**Records to use**
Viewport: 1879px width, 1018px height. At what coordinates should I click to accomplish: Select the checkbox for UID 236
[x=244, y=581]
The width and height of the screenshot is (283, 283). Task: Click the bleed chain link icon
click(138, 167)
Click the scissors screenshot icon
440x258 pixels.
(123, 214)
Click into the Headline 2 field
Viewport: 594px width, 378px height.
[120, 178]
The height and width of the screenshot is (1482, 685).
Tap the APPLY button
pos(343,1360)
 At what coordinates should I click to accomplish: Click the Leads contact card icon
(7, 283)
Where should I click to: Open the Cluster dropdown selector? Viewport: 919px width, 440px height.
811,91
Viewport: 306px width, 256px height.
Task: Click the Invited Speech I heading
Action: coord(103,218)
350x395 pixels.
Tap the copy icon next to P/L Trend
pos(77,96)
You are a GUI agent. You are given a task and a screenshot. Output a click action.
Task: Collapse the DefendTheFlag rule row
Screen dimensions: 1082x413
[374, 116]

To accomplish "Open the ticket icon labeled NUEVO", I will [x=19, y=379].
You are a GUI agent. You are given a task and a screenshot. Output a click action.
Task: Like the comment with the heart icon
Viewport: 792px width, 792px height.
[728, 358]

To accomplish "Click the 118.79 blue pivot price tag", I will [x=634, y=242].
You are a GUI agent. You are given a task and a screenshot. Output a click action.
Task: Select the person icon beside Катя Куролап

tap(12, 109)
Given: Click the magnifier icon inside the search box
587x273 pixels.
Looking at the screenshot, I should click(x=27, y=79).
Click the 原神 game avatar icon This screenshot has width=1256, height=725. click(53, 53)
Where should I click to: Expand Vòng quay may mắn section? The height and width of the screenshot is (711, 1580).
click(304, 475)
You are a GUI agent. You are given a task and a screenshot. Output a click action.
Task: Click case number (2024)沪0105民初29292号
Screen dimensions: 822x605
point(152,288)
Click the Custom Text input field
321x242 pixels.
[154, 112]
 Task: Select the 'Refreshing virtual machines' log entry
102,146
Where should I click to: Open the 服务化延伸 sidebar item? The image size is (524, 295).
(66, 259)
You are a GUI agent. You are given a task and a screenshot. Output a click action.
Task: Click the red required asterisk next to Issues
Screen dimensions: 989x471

**Prompt**
Print out all the material above, unaltered.

**Result of the exercise**
Viewport: 1879px width, 1018px height. At what coordinates should I click to accomplish: Select the checkbox for UID 236
[x=244, y=581]
The width and height of the screenshot is (283, 283). Task: Click the bleed chain link icon
click(138, 167)
Click the scissors screenshot icon
440x258 pixels.
(123, 214)
Click into the Headline 2 field
Viewport: 594px width, 378px height.
[120, 178]
The height and width of the screenshot is (1482, 685).
Tap the APPLY button
pos(343,1360)
 At what coordinates should I click to accomplish: Click the Leads contact card icon
(7, 283)
Where should I click to: Open the Cluster dropdown selector? Viewport: 919px width, 440px height.
811,91
Viewport: 306px width, 256px height.
Task: Click the Invited Speech I heading
Action: coord(103,218)
350x395 pixels.
Tap the copy icon next to P/L Trend
pos(77,96)
You are a GUI agent. You are given a task and a screenshot. Output a click action.
Task: Collapse the DefendTheFlag rule row
Screen dimensions: 1082x413
[374, 116]

To accomplish "Open the ticket icon labeled NUEVO", I will [x=19, y=379].
You are a GUI agent. You are given a task and a screenshot. Output a click action.
Task: Like the comment with the heart icon
Viewport: 792px width, 792px height.
[728, 358]

To accomplish "Click the 118.79 blue pivot price tag", I will [x=634, y=242].
You are a GUI agent. You are given a task and a screenshot. Output a click action.
Task: Select the person icon beside Катя Куролап

tap(12, 109)
Given: Click the magnifier icon inside the search box
587x273 pixels.
Looking at the screenshot, I should click(x=27, y=79).
Click the 原神 game avatar icon This screenshot has width=1256, height=725. click(53, 53)
Where should I click to: Expand Vòng quay may mắn section? The height and width of the screenshot is (711, 1580).
click(304, 475)
You are a GUI agent. You are given a task and a screenshot. Output a click action.
Task: Click case number (2024)沪0105民初29292号
Screen dimensions: 822x605
point(152,288)
Click the Custom Text input field
321x242 pixels.
[154, 112]
 Task: Select the 'Refreshing virtual machines' log entry
102,146
Where should I click to: Open the 服务化延伸 sidebar item? The image size is (524, 295).
(66, 259)
You are a GUI agent. You are given a task and a screenshot. Output a click action.
Task: Click the red required asterisk next to Issues
Screen dimensions: 989x471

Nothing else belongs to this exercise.